The Most Important Money Matters for Retirees

The Most Important Money Matters for Retirees

The Most Important Money Matters for Retirees

Even the best laid plans can hit a bump in the road, and once you’ve retired you may find that although you thought you were well prepared financially, rising costs are cutting in to your monthly budget, and you have a lot less money than you ever imagined.

Worrying about money is not something anyone ever wants to do, but it is even harder when you are older and the chance to earn an income has been reduced by your age. Let’s take a look at the most important money matters every one needs to consider, so that you can enjoy a sound and well managed financial future, and stress free golden years!

Calculate your retirement income

And include inflation! One of the biggest mistakes people make is to assume that costs will stay the same, and thy work out their pension plan based on current costs. What things costs today versus what they will cost in 10 years time differs hugely, so when planning for retirement this is something that must be considered.

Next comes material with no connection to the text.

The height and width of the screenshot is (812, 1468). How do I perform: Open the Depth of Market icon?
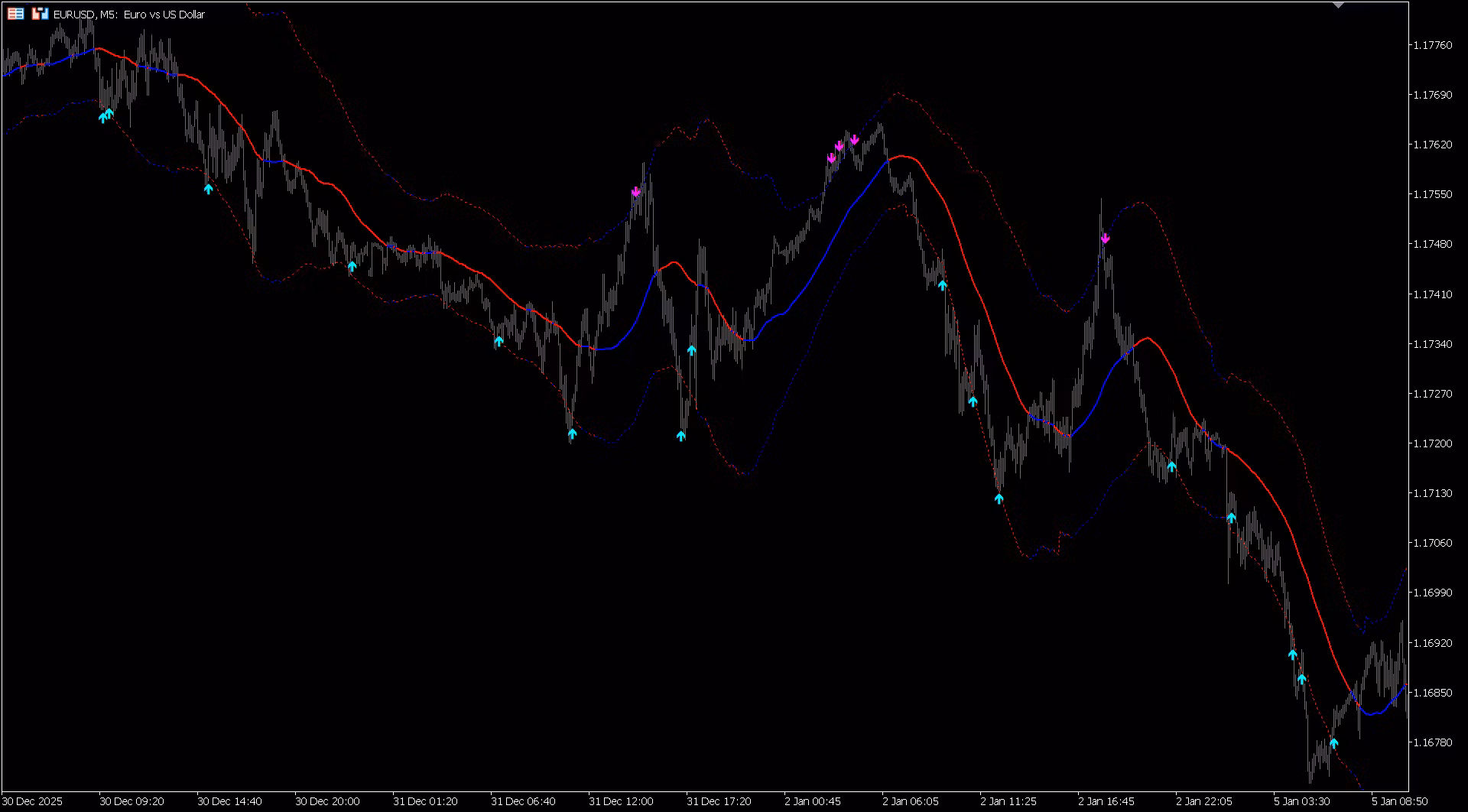point(40,14)
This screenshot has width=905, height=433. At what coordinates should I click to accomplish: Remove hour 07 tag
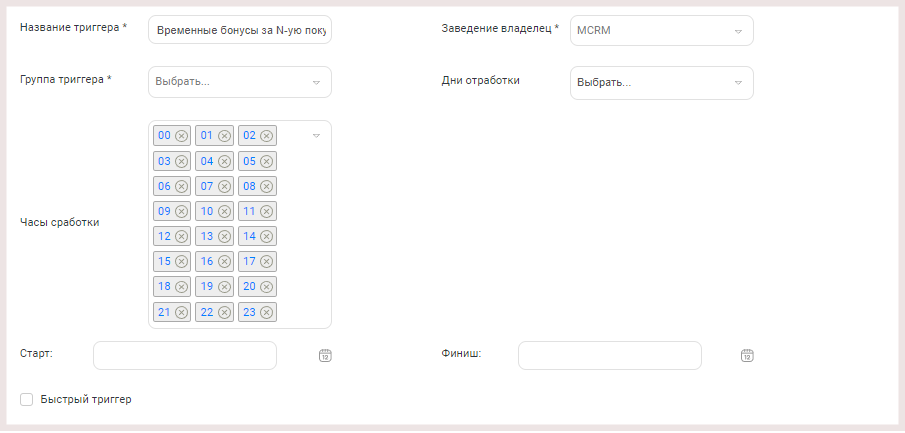(x=224, y=186)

Know where your money is going

Whether you choose to take out pension plan, have a provident fund or put your savings into a high yield fixed account, you need to know where your money is going. Keeping track of your money is crucial and even if you have enlisted the help of financial planner, you should know where your money is, how much you have and how you can access it at any stage.

Setting Milestones

Your retirement fund should stay in line with your changing goals and aims. If you want to travel when you have retired, you need to accommodate this, or if you want to buy a yacht or fulfil any other dreams once you’ve stopped working, this needs to be taken in to account. If you’re lucky enough to get great NRL Premiership odds and land a big in we suggest you pop at least a portion of your winnings into your retirement fund and let it grow.

Watch investments

This is especially crucial if you have invested money in stocks and shares. This can be risky, and unless you know exactly what you are doing, you could lose out. Rather stick to sound investments with low risk; although they may have a lower interest rate, you don’t run the risk of being left penniless if something goes wrong.

Remember to give yourself a raise

When calculating your retirement funds remember to factor in a raise every year or so. Just like in the working world, you need to give yourself a raise so that you can cover rising costs, and if you can do this in line with inflation, you’ll always be comfortable.

Don’t be afraid to get advice

A crucial tip and one many people don’t follow. Always seek out professional help if you feel you’re not planning accordingly for your retirement. The advice of an expert is invaluable.